Nonspecific interstitial pneumonia: survival is influenced by the underlying cause.

Idiopathic, nonspecific interstitial pneumonia (NSIP) is most often associated with various clinical disorders, including connective tissue diseases (CTDs) and chronic hypersensitivity pneumonitis (cHP). Emerging evidence also suggests that "idiopathic" NSIP may be the lung manifestation of undifferentiated CTD (UCTD). However, whether or not NSIP outcome is influenced by the underlying cause remains uncertain. This retrospective study included 127 biopsy-proven NSIP patients (65 women, mean ± sd age 55 ± 12 years). Survivals were estimated using a Kaplan-Meier curve and compared using the log-rank test. Multivariate analyses were based on a Cox model. 15 (11.8%) patients had cHP, 29 (22.8%) had CTD, 32 (25.2%) satisfied the Kinder criteria for UCTD and 51 (40.1%) had idiopathic NSIP. At the end of follow-up (mean ± sd 64 ± 54 months), a difference in survival was observed between aetiological groups (p=0.002). Survival was better for UCTD than for idiopathic NSIP (p=0.020) and similar to that observed for CTD. cHP survival tended to be poorer than that of idiopathic NSIP (p=0.087) and was an independent predictor of mortality (hazard ratio 2.17, 95% CI 1.05-4.47; p=0.035). NSIP outcome is influenced by its cause. cHP exhibits the highest mortality. UCTD does not differ from CTD supporting the concept of autoimmune NSIP, with a prognosis that is better than that of idiopathic NSIP.
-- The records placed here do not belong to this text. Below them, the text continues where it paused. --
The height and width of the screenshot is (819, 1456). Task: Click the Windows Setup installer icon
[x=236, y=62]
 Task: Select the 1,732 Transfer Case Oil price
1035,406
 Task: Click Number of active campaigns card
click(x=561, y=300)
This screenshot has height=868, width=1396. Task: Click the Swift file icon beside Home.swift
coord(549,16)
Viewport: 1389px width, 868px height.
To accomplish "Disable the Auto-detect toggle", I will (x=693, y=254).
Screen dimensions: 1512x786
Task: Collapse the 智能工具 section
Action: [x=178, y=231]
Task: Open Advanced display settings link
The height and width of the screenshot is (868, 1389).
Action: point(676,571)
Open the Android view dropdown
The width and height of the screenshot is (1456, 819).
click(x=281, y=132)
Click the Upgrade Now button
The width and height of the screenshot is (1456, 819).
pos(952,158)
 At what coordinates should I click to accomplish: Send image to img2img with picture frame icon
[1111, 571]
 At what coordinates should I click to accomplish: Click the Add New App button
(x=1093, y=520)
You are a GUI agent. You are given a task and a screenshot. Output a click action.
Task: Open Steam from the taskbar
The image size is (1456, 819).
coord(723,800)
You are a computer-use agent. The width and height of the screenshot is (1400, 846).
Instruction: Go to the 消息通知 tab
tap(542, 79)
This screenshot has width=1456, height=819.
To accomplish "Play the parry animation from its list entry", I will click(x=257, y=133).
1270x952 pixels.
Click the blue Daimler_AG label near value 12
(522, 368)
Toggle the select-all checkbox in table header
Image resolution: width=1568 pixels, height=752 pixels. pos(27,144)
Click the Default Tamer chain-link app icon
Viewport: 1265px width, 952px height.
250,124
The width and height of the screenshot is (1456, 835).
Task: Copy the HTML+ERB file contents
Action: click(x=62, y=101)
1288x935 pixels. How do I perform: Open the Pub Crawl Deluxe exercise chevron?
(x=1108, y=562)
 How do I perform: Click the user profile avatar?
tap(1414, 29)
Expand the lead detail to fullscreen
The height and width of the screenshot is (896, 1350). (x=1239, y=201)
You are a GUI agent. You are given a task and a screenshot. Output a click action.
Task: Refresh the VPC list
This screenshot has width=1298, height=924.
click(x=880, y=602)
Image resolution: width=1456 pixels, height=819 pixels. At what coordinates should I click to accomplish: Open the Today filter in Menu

Prognostic relevance of histological variants in nonspecific interstitial pneumonia.

AIMS: Although histological non-specific interstitial pneumonia (NSIP) is concisely defined, overlap with other patterns is described. While most frequently idiopathic, NSIP is seen in various clinical contexts such as connective tissue diseases (CTDs) and chronic hypersensitivity pneumonitis (cHP). This study was designed to determine if NSIP could be separated into subgroups based on minor histological features and to correlate these subgroups with clinical associations and survival. METHODS AND RESULTS: One hundred and thirty-six patients with biopsy-proven NSIP were included [clinical diagnosis: CTDs (23%), cHP (12%), idiopathic (65%)]. In addition to the agreed NSIP criteria, seven subgroups were identified: essential NSIP and six overlap subgroups according to superimposed minor histological features. Interobserver concordance resulted in the following consensus: essential NSIP (36%), usual interstitial pneumonia (UIP) overlap (26%), cHP overlap (10%), organizing pneumonia (OP) overlap (6%), organizing diffuse alveolar damage (DAD) overlap (10%), desquamative interstitial pneumonia overlap (7%) and lymphoid interstitial pneumonia overlap (2%). OP overlap was associated with CTDs (P = 0.04) and cHP overlap with a cHP clinical diagnosis (P = 0.02). Survival was different between subgroups (P = 0.0002). Organizing DAD overlap exhibited poorer survival at 5 years (32%), followed by UIP overlap (57%). Independent predictors of mortality were organizing DAD overlap (HR = 4.99, 95% CI = 2.15-11.58, P = 0.0002), UIP overlap (HR = 2.11, 95% CI = 1.12-3.99, P = 0.02) and a clinical diagnosis of cHP (HR = 2.17, 95% CI = 1.05-4.47, P = 0.035). CONCLUSIONS: Non-specific interstitial pneumonia subdivision into pathological subgroups is clinically relevant from a prognostic and causal perspective.